WHAT YOU ARE ASKED TO DO
Copy word for word the lines from the one containing "Find the location of a particular element. Image" through the one containing "device-preset-select: iOS - 320".

SOURCE INFORMATION
##########

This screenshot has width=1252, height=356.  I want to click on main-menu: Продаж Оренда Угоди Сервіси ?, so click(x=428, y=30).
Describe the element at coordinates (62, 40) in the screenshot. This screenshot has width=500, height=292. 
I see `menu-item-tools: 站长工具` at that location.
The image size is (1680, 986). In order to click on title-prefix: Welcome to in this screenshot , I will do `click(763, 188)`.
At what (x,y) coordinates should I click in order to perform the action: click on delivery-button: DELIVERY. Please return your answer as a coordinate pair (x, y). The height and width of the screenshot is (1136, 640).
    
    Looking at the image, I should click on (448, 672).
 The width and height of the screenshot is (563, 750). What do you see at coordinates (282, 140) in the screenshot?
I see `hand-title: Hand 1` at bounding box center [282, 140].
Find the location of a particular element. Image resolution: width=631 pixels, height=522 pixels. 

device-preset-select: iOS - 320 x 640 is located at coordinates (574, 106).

##########

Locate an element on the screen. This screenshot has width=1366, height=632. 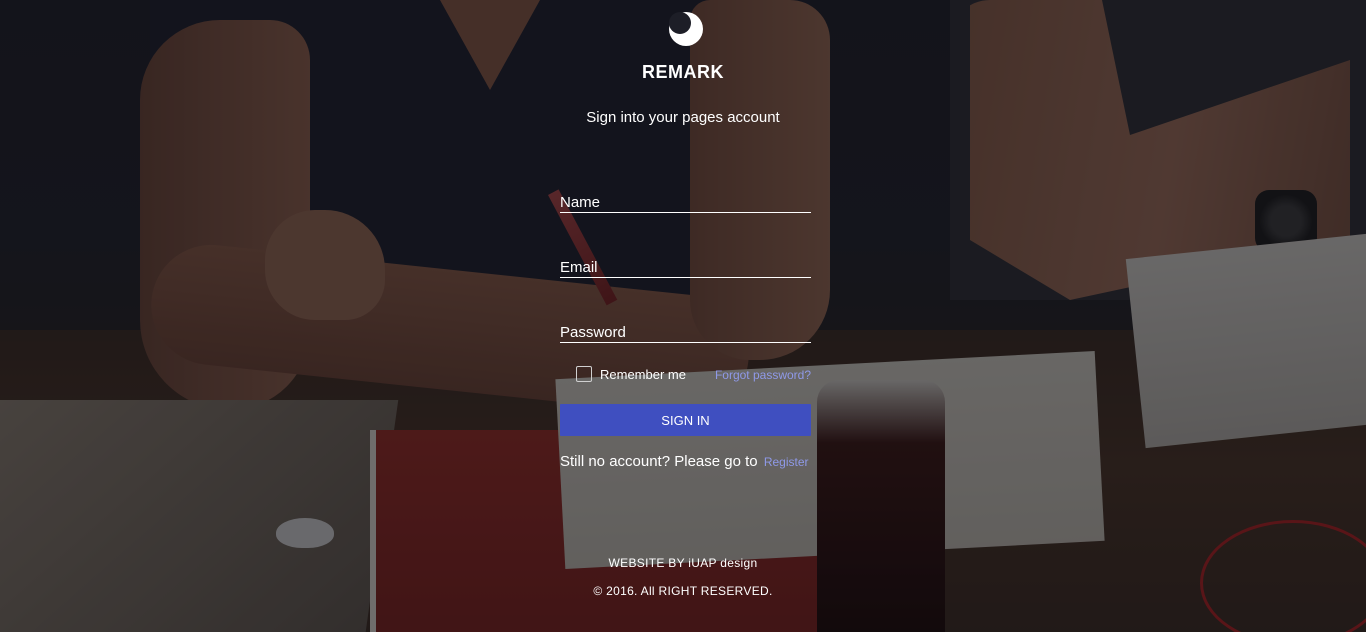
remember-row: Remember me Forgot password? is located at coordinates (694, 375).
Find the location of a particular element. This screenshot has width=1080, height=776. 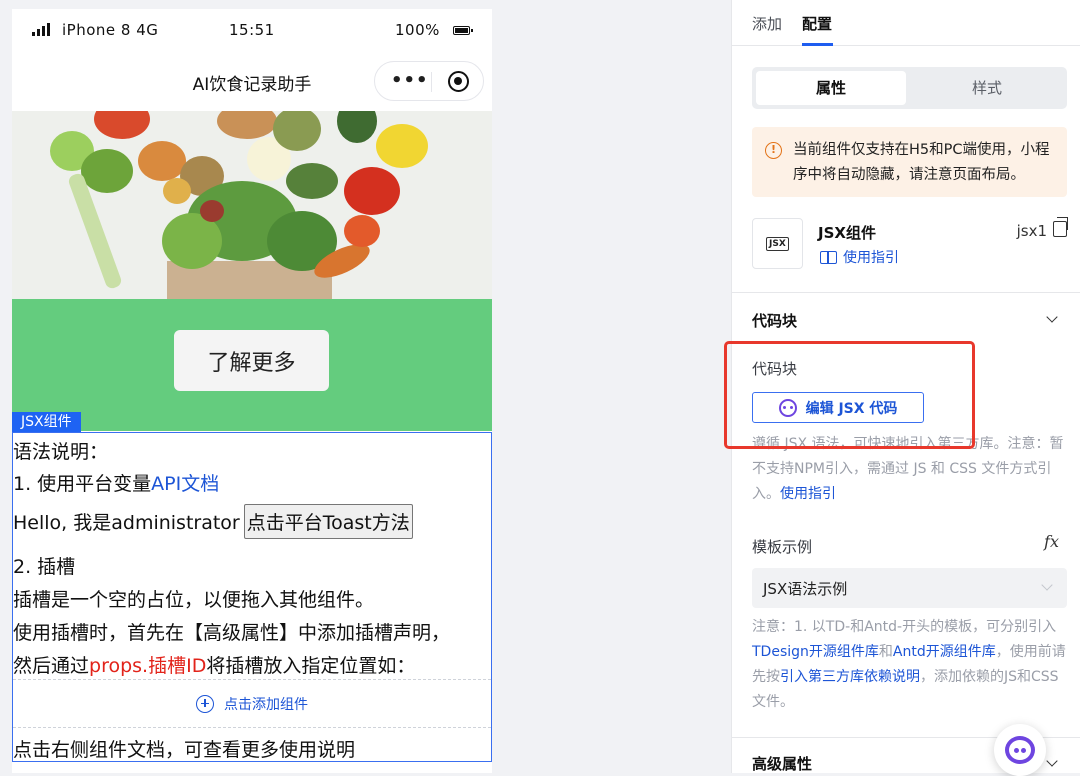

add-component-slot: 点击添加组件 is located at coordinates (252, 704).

##########

RESULT
Find the location of a particular element. Image resolution: width=631 pixels, height=522 pixels. 

device-preset-select: iOS - 320 x 640 is located at coordinates (574, 106).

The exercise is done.